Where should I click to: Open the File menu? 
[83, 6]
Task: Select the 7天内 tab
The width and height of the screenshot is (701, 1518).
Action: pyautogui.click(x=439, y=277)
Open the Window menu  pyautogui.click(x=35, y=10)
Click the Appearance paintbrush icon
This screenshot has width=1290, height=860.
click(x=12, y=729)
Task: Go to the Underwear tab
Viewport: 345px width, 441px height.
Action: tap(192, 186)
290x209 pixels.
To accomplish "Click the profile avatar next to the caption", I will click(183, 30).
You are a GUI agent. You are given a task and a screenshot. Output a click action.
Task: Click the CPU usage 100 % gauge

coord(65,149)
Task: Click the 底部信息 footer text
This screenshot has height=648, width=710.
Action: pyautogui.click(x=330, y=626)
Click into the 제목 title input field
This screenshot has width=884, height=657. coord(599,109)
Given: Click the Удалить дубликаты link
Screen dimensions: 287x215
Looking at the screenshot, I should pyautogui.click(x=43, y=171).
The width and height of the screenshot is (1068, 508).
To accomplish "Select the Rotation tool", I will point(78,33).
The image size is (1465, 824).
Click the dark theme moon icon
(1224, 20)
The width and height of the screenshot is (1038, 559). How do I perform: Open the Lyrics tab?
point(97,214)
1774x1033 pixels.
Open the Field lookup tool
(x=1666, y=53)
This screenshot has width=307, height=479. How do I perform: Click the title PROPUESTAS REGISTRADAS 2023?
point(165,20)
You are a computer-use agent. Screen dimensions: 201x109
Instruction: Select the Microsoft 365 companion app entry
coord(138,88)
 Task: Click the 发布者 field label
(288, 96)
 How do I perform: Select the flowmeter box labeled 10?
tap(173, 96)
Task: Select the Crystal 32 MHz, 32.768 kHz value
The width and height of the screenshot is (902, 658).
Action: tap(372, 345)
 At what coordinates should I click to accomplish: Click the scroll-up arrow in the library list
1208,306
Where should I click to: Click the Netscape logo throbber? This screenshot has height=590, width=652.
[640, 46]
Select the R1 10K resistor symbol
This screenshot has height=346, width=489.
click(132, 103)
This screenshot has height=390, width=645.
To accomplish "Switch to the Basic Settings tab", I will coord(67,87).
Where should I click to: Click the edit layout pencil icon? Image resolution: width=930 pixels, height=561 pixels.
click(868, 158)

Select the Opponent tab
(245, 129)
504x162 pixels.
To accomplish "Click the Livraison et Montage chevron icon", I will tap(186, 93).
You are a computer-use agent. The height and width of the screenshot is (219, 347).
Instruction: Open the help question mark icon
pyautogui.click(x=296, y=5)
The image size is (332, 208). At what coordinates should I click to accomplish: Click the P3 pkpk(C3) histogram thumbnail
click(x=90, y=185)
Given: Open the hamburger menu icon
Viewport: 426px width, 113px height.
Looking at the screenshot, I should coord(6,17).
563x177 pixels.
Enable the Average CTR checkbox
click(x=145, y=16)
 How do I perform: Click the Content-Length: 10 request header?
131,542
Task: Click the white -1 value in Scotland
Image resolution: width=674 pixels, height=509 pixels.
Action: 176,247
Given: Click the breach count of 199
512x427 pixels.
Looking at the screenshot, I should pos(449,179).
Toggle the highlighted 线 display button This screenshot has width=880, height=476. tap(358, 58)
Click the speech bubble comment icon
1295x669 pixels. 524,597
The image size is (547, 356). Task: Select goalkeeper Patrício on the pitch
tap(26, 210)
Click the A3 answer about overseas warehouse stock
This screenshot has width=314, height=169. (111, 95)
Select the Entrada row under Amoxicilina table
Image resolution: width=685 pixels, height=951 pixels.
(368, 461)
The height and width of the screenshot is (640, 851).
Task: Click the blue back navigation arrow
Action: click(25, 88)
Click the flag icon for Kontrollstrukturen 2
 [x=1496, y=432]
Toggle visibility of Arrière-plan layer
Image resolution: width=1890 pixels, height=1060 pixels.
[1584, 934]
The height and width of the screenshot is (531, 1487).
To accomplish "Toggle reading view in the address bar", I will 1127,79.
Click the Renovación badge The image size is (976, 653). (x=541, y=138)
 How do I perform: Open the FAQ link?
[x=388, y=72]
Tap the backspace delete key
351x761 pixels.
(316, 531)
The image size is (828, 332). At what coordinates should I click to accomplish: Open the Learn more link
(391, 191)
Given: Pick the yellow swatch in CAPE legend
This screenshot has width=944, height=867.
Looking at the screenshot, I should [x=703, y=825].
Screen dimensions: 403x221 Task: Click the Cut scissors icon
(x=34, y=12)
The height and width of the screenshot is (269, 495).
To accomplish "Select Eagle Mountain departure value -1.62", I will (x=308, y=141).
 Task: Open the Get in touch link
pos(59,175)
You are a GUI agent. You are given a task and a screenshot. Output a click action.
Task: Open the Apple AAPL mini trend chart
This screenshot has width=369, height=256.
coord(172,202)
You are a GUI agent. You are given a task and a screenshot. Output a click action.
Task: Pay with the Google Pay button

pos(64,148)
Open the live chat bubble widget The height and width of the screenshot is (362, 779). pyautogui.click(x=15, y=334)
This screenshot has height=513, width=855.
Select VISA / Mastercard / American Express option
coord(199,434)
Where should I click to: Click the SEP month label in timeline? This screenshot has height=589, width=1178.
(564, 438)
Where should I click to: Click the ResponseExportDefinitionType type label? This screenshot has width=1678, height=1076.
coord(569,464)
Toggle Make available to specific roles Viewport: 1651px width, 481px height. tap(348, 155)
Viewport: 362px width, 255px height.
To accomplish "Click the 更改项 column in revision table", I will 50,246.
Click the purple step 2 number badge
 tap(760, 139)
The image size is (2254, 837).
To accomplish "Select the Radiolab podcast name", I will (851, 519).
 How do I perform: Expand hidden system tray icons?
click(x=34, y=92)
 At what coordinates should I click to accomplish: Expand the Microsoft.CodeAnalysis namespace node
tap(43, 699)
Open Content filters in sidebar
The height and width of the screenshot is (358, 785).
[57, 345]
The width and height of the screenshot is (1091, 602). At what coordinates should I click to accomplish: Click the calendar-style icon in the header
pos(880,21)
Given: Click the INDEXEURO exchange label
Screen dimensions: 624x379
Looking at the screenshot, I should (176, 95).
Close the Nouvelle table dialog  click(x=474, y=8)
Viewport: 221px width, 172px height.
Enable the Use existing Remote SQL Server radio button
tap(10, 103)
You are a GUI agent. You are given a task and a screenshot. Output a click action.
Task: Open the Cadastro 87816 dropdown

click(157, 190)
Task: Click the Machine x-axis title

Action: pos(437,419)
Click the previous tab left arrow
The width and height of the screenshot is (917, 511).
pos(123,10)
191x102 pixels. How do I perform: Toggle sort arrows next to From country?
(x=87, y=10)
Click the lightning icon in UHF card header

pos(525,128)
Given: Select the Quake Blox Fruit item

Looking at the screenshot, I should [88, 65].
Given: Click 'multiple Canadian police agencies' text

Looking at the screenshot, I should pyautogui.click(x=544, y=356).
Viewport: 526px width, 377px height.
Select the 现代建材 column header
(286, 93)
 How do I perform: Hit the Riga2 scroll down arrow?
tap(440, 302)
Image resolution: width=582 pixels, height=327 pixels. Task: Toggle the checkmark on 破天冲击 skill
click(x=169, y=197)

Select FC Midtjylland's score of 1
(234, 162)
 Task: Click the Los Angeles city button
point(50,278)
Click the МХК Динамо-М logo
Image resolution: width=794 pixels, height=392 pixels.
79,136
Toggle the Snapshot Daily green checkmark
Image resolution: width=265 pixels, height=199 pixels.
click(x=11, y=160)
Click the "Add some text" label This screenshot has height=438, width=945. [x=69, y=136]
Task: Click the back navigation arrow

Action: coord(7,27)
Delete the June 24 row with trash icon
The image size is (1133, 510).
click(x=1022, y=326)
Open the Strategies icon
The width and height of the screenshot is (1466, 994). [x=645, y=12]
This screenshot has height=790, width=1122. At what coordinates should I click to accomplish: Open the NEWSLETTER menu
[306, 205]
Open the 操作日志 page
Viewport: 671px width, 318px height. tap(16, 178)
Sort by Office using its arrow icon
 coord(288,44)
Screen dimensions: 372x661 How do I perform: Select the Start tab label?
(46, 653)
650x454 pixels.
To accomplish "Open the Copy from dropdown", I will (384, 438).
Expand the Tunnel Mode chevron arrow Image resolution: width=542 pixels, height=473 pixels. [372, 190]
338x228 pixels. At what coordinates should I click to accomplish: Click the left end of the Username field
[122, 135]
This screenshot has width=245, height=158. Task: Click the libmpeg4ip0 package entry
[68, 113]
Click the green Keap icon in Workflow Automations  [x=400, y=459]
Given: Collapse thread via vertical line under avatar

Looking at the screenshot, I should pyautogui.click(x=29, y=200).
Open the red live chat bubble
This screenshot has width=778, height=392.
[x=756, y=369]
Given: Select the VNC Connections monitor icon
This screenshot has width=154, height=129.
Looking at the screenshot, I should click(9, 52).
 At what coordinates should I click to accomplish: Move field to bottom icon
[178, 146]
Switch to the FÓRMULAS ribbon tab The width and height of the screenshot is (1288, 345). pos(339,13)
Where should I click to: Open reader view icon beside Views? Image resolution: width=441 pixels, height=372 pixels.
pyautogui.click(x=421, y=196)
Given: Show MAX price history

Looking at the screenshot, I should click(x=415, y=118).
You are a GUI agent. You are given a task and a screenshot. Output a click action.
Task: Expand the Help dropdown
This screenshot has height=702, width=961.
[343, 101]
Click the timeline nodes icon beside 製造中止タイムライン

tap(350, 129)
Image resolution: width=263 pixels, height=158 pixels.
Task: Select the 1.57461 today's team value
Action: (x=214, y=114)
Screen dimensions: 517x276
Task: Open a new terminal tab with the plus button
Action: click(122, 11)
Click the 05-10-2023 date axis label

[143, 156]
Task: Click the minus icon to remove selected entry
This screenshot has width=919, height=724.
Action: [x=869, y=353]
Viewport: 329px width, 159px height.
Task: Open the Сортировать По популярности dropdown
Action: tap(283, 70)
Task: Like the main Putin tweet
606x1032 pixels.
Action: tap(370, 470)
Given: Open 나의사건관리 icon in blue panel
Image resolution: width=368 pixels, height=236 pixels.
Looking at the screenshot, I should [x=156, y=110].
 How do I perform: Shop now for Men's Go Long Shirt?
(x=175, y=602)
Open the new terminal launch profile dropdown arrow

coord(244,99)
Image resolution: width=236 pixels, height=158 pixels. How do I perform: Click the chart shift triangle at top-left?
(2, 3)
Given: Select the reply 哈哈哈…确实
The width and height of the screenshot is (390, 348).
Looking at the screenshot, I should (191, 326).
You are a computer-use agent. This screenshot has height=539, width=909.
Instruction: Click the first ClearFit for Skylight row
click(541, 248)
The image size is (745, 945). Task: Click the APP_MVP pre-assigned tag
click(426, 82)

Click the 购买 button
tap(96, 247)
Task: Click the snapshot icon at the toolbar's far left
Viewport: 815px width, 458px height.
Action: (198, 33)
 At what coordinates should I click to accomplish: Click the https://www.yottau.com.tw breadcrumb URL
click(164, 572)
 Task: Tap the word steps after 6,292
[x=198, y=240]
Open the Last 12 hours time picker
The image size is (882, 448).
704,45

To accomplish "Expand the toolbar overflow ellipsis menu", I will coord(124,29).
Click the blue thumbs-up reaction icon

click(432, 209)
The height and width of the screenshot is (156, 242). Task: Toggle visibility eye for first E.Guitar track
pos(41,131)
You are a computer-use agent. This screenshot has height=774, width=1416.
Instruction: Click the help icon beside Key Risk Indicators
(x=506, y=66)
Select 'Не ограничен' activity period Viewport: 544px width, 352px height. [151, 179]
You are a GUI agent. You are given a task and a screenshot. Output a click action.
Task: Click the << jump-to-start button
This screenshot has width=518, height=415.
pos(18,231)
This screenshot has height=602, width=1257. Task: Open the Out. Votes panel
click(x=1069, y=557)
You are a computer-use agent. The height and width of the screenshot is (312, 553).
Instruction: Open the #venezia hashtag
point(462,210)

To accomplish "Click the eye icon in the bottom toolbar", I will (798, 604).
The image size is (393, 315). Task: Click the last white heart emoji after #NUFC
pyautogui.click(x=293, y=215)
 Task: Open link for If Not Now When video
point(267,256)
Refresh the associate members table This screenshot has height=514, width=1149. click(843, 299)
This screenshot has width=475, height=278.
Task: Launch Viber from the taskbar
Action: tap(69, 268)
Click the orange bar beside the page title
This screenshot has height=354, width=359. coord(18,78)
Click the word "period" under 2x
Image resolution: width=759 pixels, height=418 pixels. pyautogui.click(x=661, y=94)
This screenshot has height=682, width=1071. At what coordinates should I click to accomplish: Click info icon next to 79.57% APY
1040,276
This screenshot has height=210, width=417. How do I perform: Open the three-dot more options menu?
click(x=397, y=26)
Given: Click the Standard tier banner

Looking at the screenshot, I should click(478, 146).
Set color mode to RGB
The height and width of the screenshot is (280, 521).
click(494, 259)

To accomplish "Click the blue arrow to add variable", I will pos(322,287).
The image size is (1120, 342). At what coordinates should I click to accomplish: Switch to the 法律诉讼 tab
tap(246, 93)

§

- [Your objective]: Starting with the first line of the data above, copy each line exactly until you reach the line with "290x209 pixels."; include that line as well.

- [Answer to this problem]:
Where should I click to: Open the File menu? 
[83, 6]
Task: Select the 7天内 tab
The width and height of the screenshot is (701, 1518).
Action: pyautogui.click(x=439, y=277)
Open the Window menu  pyautogui.click(x=35, y=10)
Click the Appearance paintbrush icon
This screenshot has width=1290, height=860.
click(x=12, y=729)
Task: Go to the Underwear tab
Viewport: 345px width, 441px height.
Action: tap(192, 186)
290x209 pixels.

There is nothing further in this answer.